Por mais que procurasse, Debussy não se encontrava.
Numa carta ao seu editor, dizia assim: “Não vou falar dos dois meses ao longo
dos quais não escrevi uma única nota nem pus a mão uma só vez no piano. Nem
comparado com os acontecimentos recentes isso tem qualquer importância, bem
sei.” Falava da guerra. Da que o cercava e envolvia o seu país, mas igualmente da
que travava consigo mesmo: “Perder tempo na minha idade [fez 52 anos em 1914] é
perdê-lo para sempre!” Terá sido então que finalmente atingiu um daqueles
aforismos com que o místico indiano Inayat Khan havia há coisa de meses
batizado o seu encontro: “Tudo na vida nos fala, apesar do seu aparente
silêncio.” Em retrospetiva, nada que varie muito daquela antiga prática ayurveda que há uns milhares de anos levava
médicos a receitar histórias a pacientes com problemas emocionais e
perturbações mentais.
E na verdade basta escutar “Berceuse héroïque” (1914), aqui interpretada ao piano por Tanguy
de Williencourt, para logo se dar com o tempero daquele distinto modo melódico
da música clássica indiana. Aliás, na antologia “Recovering the Orient” o
musicólogo Roy Howat dedica-se a esse instante em que Debussy e Khan se
cruzaram e a ideia que semeia é a de que Debussy se terá reunido com o seu
corpo subtil. Também na “Sonata para Flauta, Violeta e Harpa” (1915), a
espaços, se sente o sopro do Ganges, e Magali Mosnier, Antoine Tamestit e
Xavier de Maistre tocam-na agora como se de renovação espiritual efetivamente
se tratasse. Ninguém poderá dizer o contrário: “A soma de emoções que uma
harmonia bem delineada proporciona não se compara à de nenhuma outra arte!

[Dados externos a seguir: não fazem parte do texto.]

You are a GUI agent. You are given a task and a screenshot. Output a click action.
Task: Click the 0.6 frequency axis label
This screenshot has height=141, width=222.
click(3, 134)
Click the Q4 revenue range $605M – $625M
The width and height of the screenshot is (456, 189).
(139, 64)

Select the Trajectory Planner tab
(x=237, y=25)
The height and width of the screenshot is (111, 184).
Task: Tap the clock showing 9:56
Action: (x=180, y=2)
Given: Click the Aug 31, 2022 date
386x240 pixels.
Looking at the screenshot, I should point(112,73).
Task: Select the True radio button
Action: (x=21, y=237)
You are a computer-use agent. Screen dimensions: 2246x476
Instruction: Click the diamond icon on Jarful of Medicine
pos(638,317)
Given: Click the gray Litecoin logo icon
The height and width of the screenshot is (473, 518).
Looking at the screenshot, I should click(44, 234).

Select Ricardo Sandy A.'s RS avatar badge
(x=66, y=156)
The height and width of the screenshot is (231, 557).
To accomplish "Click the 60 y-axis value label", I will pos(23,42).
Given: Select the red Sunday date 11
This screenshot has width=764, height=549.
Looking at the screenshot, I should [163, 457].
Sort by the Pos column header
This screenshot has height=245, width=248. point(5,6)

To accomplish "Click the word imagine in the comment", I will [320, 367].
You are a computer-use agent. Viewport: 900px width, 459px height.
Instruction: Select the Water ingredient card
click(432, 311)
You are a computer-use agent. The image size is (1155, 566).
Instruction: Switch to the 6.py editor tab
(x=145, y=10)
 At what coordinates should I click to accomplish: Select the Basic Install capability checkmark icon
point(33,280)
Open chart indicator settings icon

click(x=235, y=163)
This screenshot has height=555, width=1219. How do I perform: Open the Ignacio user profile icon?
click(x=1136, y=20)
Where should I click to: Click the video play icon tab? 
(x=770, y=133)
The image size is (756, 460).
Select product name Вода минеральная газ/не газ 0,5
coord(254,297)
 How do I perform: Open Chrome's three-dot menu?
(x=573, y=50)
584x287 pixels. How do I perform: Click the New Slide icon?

Perdoa-me! Parece que acabei de descobrir a música, mas no fundo o meu caso é
esse”, explicou na altura a Désiré-Émile Inghelbrecht. Do mesmo ano,
comprovam-no as sonatas para violino e piano (Faust e Melnikov) e violoncelo e
piano (Queyras e Javier Perianes) com que levou a sua obra a passar uma última
vez da fase de crisálida à de borboleta. Faleceu há 100 anos.